::: DATA EXCERPTS :::

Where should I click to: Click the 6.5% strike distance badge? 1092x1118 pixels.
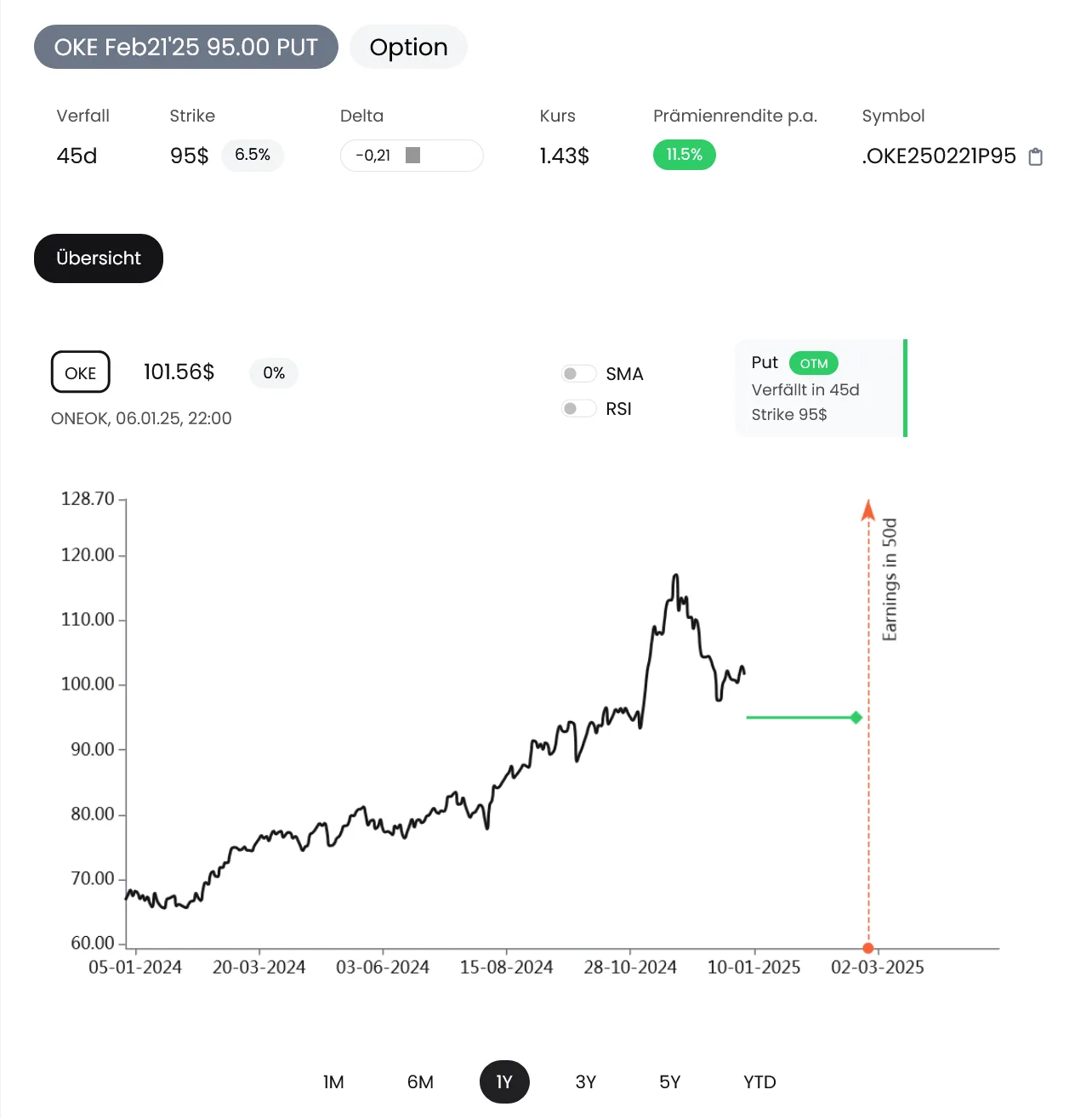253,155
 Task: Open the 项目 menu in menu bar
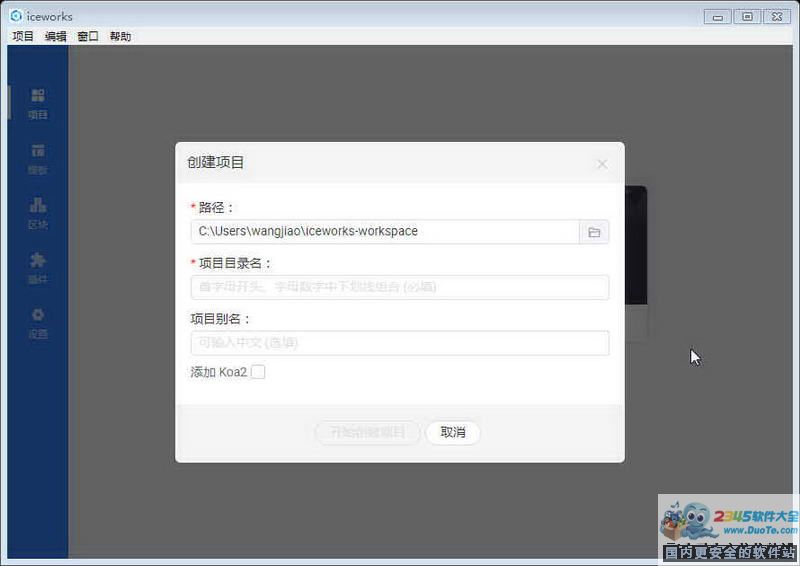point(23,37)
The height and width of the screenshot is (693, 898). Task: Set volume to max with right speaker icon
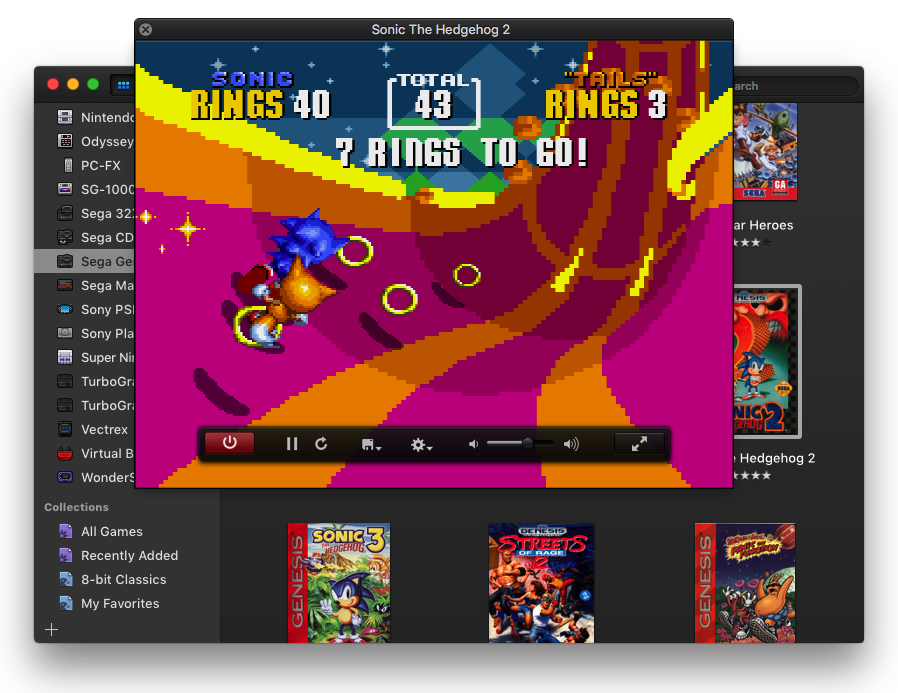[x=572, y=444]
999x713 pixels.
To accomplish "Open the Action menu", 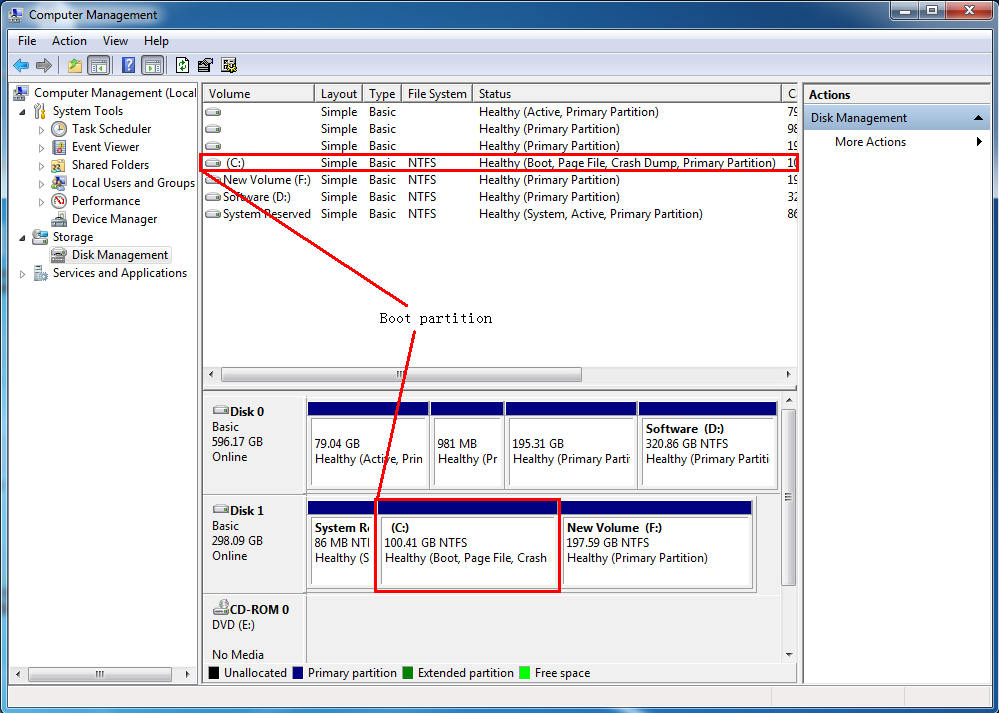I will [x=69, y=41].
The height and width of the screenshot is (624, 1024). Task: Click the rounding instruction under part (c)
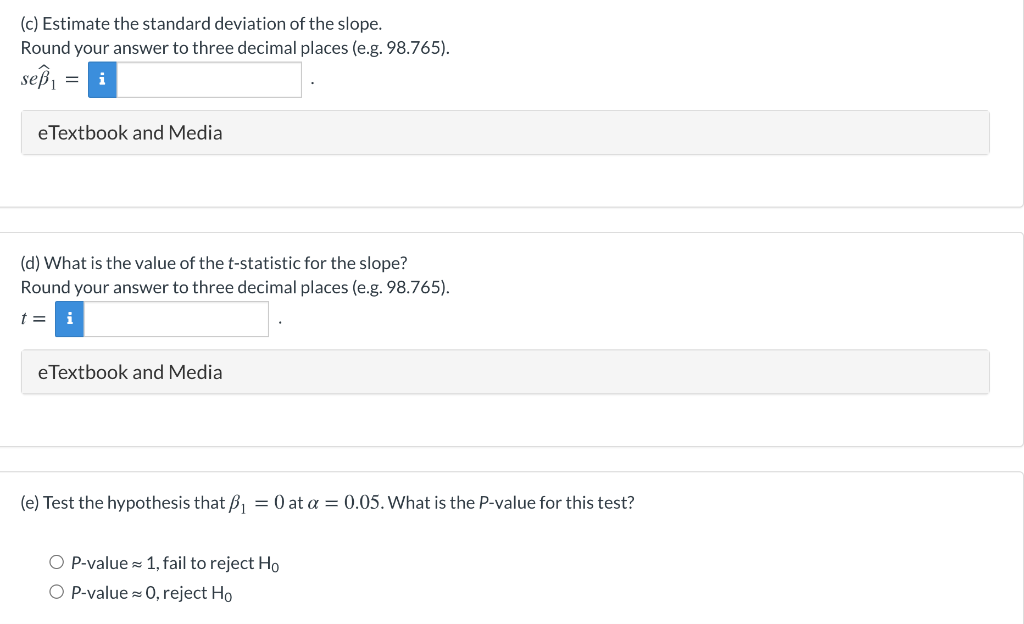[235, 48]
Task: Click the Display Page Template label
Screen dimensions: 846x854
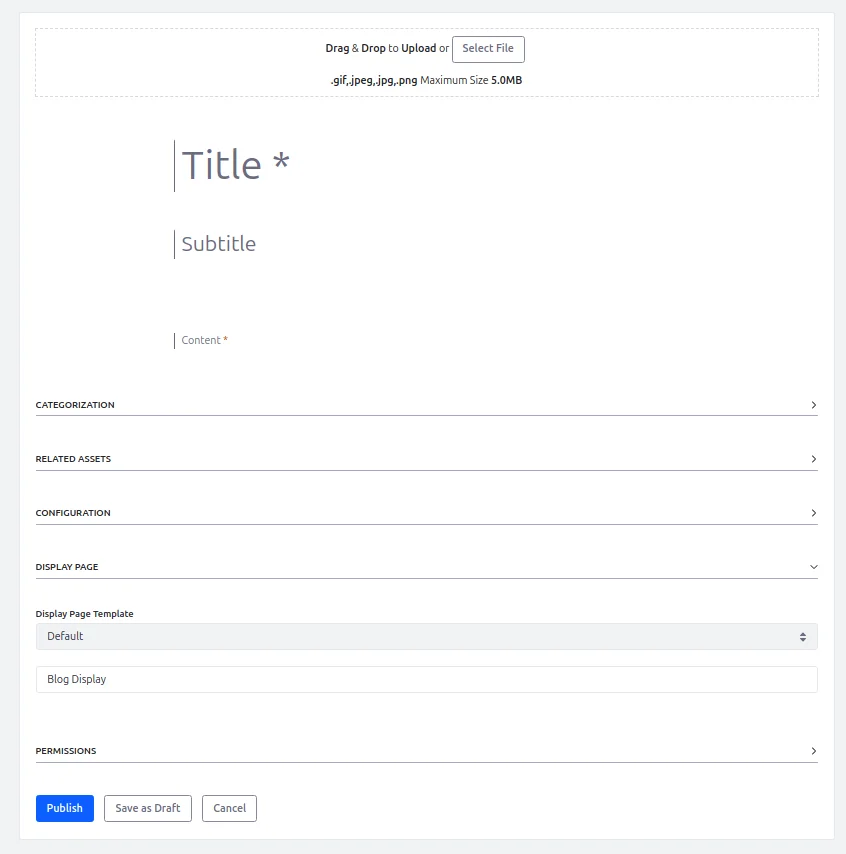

:::

▶ WHAT YOU NEED TO DO: Each line from the one containing "The height and width of the screenshot is (624, 1024)." through the end of the listing is to be set down exactly, with all pictures left out.

▶ YOUR SOLUTION:
The height and width of the screenshot is (624, 1024). Task: Click the rounding instruction under part (c)
[235, 48]
Task: Click the Display Page Template label
Screen dimensions: 846x854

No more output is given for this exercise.